━━━━━ Excerpt

Alchemical Study Group - One

Leisa

(From the Book)

One. According to the Pythagoreans, one is the monad, the One, the Allness, the Unity. It is the Unus Mundus, God, the beginning and end of all things, the Source and the Mystic Center. It is the spiritual unity which unites everything. One has within it both male and female principles, which spring from it in subsequent numbers. One added to an even number makes an odd, or masculine number, and one added to an odd number makes an even, or feminine number. No number can exist without one.

The number one in the Tarot, represented by the Magician in the Major Arcana and the aces in the Minor Arcana, points to beginnings, creation, light and matters of spirit and mind. It is an auspicious number, ushering in the promise of fulfillment and optimism.
 

Leisa

One: primal unity

(From the Book: Basic Concepts of Alchemy)

The number one in alchemy is represented by the prima materia, the single, invisible, indestructible substance that Aristotle said was the alpha and omega of all matter; everything originates from the prima materia, and everything eventually returns to it.

The alchemists believed prima materia to be a living soul. As we noted in Chapter 1, this substance was known by various names, including the Anima Mundi, the quinta essentia and the Unus Mundus. In fact, Ruland's Lexicon of Alchemy lists 134 different names for the prima materia, amny of which contradict each other. For example, it is called both a medicine or panacea, and a poison.

In the Alchemical Tarot, we find the prima materia expressed in the Magician and the World cards. The Magician is the prima materia in the beginning of the opus; the World is the prima materia at the culmination of the opus.

In the World card, the prima materia has several expressions. It is the Anima Mundi, or world soul, depicted as woman with a numinous glow whose nudity symbolizes that she is the uncovered truth. It is the quinta essentia, depicted in the quincunx, an arrangement of five things in a square with one at each corner and the unifying element in the middle (like the number five on a die). It is the Unus Mundus, or the world of the one, symbolized by the design that unifies many images into one circular diagram (in fact, the circle alone may be used as a symbol of the Unus Mundus).

In Jungian terms, the initial prima materia refers to the unconscious. In its primal state before creation, the prima materia is called the "massa confusa," or the chaos on which the world of form was imposed. Likewise, the unconscious, when first encountered, seems confusing and illogical until the order of consciousness is imposed on it. The philosopher's stone has the power to bring whatever it is combined with back into a preformed state, so that its form may change or transform. This is also the goal of the psyche itself, which seeks to dissolve fixed aspects of the personality back into their undifferentiated state, so that they can transform into the higher state Jung called individuation. Individuation corresponds to the prima materia as Anima Mundi.
 

Kenny

In his Alchemical Mandala McLean says (paraphrased) that one is the totality, it is the wholeness, from where he placed himself in the centre.

━━━━━━━━━━
━━━━━ Collected data

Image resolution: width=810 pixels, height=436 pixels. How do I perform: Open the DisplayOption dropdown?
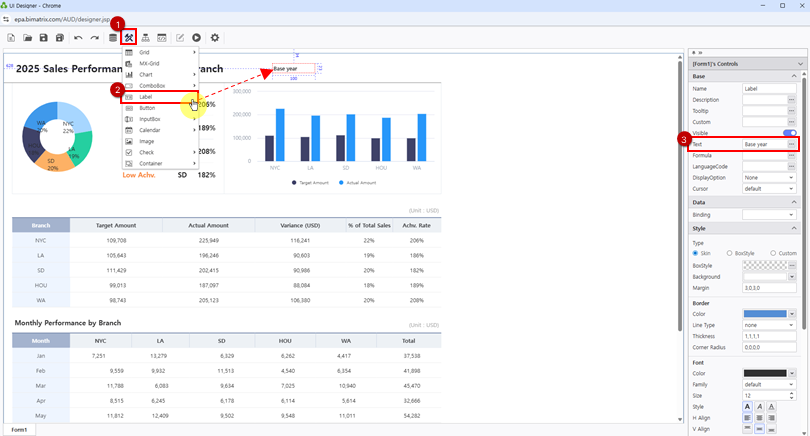click(x=769, y=177)
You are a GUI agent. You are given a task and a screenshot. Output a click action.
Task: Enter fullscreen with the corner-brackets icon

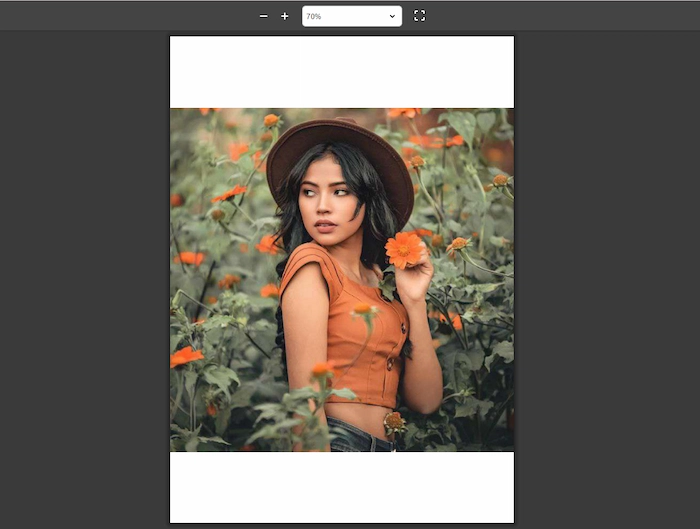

━━━━━━━━━━

■ Work request A:
According to the study group posts, how many different names for the prima materia does Ruland's Lexicon of Alchemy list?
■ Work request B:
Reproduce the passage of the study group posts between "The number one in the" and "fulfillment and optimism.", inclusive.
■ Work request C:
Translate this sentence from the study group posts into Spanish: "No number can exist without one."
The listing is separate material that has no connection to the study group posts.

■ Exercise answer A:
134

■ Exercise answer B:
The number one in the Tarot, represented by the Magician in the Major Arcana and the aces in the Minor Arcana, points to beginnings, creation, light and matters of spirit and mind. It is an auspicious number, ushering in the promise of fulfillment and optimism.

■ Exercise answer C:
Ningún número puede existir sin el uno.